Name
XMLAGG — Produces a forest of elements from a collection of XML values
Synopsis
vector
XMLAGG
(
|
value_expression
any
) ; |
Description
XMLAGG
is aggregate function that produces a forest of XML elements from the given list of xml elements.
It concatenates the values returned from one column of multiple rows, unlike XMLCONCAT
,
which concatenates the values returned from multiple columns in the same row.
The order of element in the result of XMLAGG
is defined by the order of retrieval of the
source data rows. It is important to remember that the order of rows in an SQL resultset defined only if there's an explicit
ORDER BY clause. Hence if the order of elements in the resulting forest is important then XMLAGG should be applied to data
that comes from inner SELECT statement that has an ORDER BY clause, not e.g. from a table reference.
Note that XMLAGG
is actually declared as DB.DBA.XMLAGG
but it is not
important for plain use: for compatibility with other systems, any call of XMLAGG
in any SQl statement
is always replaced with the call of
DB.DBA.XMLAGG
, no matter which qualifier and user name are in use.
Parameters
value_expression
the result of one of the following functions
XMLAGG
,
XMLCONCAT
,
XMLELEMENT
, or
XMLFOREST
.
Return Types
The aggregate returns a vector that is a suitable input for functions
XMLELEMENT
,
XMLCONCAT
and
xml_tree_doc
.
Examples
Example 24.494. XMLAGG() enclosed in XMLELEMENT()
The following example produces an 'Emp' element with attribute 'Title' and a list of all employees having the title 'Sales Representative' as element content.
select XMLELEMENT ('Emp', XMLATTRIBUTES ('Sales Representative' as "Title"), XMLAGG (XMLELEMENT ('Name', "FirstName", ' ', "LastName"))) from "Demo"."demo"."Employees" where "Title" = 'Sales Representative'; callret VARCHAR _______________________________________________________________________________ <Emp Title="Sales Representative"> <Name>Nancy Davolio</Name> <Name>Janet Leverling</Name> <Name>Margaret Peacock</Name> <Name>Michael Suyama</Name> <Name>Robert King</Name> <Name>Anne Dodsworth</Name> </Emp> 1 Rows.

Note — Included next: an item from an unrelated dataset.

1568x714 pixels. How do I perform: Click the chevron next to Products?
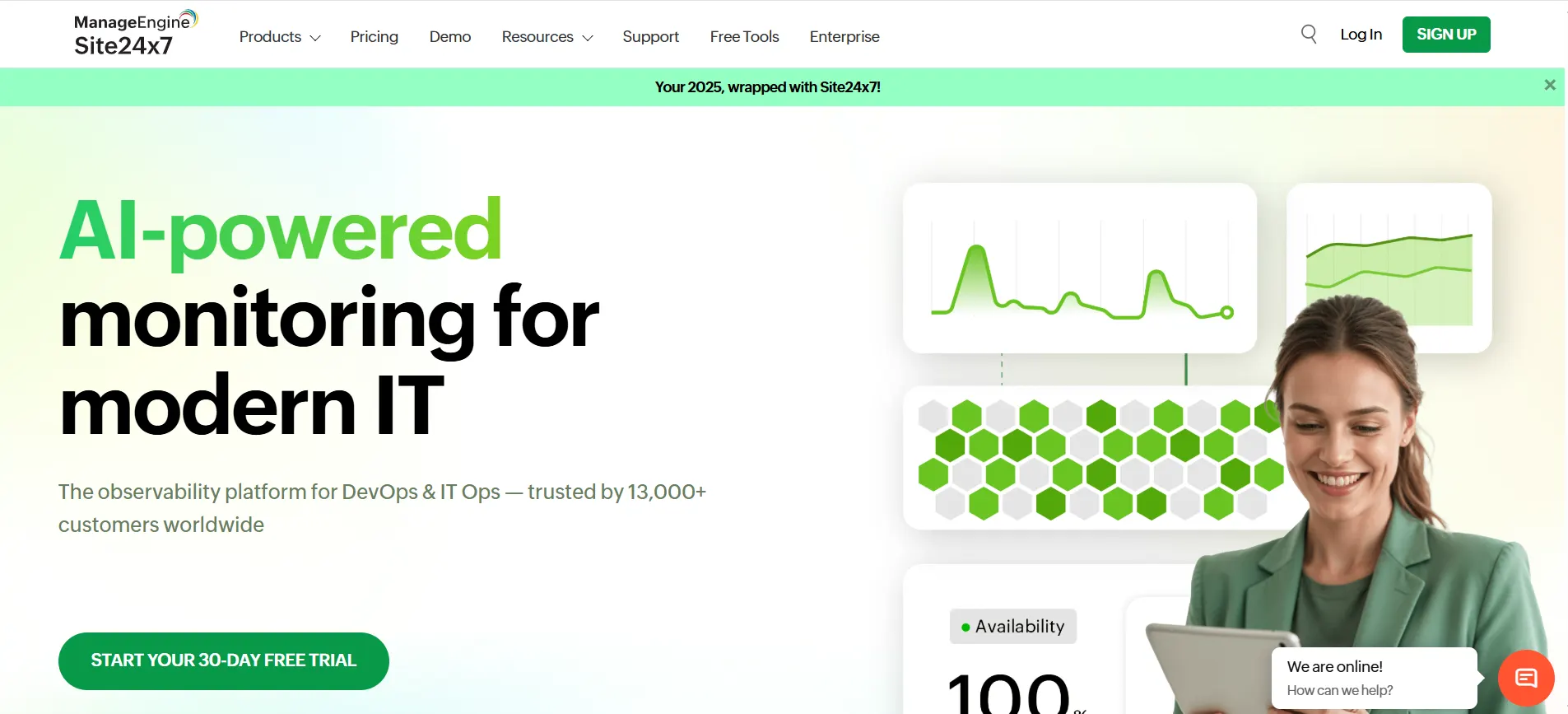tap(315, 38)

Example 24.495. XMLAGG() that produces a sorted document
The result of the previous example contains an unsorted list of names. This is because data rows were retrieved from "Demo"."demo"."Employees" in primary key order, and this order has nothing common with fields "FirstName" and "LastName". To produce the sorted result, the query should contain ORDER BY in a subquery. These two variants will work identically if "FirstName" never contains whitespaces or nonprintable control characters, but the last one is formally more correct.
select XMLELEMENT ('Emp', XMLATTRIBUTES ('Sales Representative' as "Title"), XMLAGG (XMLELEMENT ('Name', "FirstName", ' ', "LastName"))) from (select "FirstName", "LastName" from "Demo"."demo"."Employees" where "Title"= 'Sales Representative' order by 1, 2) as subq; callret VARCHAR _______________________________________________________________________________ <Emp Title="Sales Representative"> <Name>Anne Dodsworth</Name> <Name>Janet Leverling</Name> <Name>Margaret Peacock</Name> <Name>Michael Suyama</Name> <Name>Nancy Davolio</Name> <Name>Robert King</Name> </Emp> 1 Rows. select XMLELEMENT ('Emp', XMLATTRIBUTES ('Sales Representative' as "Title"), XMLAGG (XMLELEMENT ('Name', full_name))) from (select concat ("FirstName", ' ', "LastName") as full_name from "Demo"."demo"."Employees" where "Title"= 'Sales Representative' order by 1) as subq; callret VARCHAR _______________________________________________________________________________ <Emp Title="Sales Representative"> <Name>Anne Dodsworth</Name> <Name>Janet Leverling</Name> <Name>Margaret Peacock</Name> <Name>Michael Suyama</Name> <Name>Nancy Davolio</Name> <Name>Robert King</Name> </Emp> 1 Rows.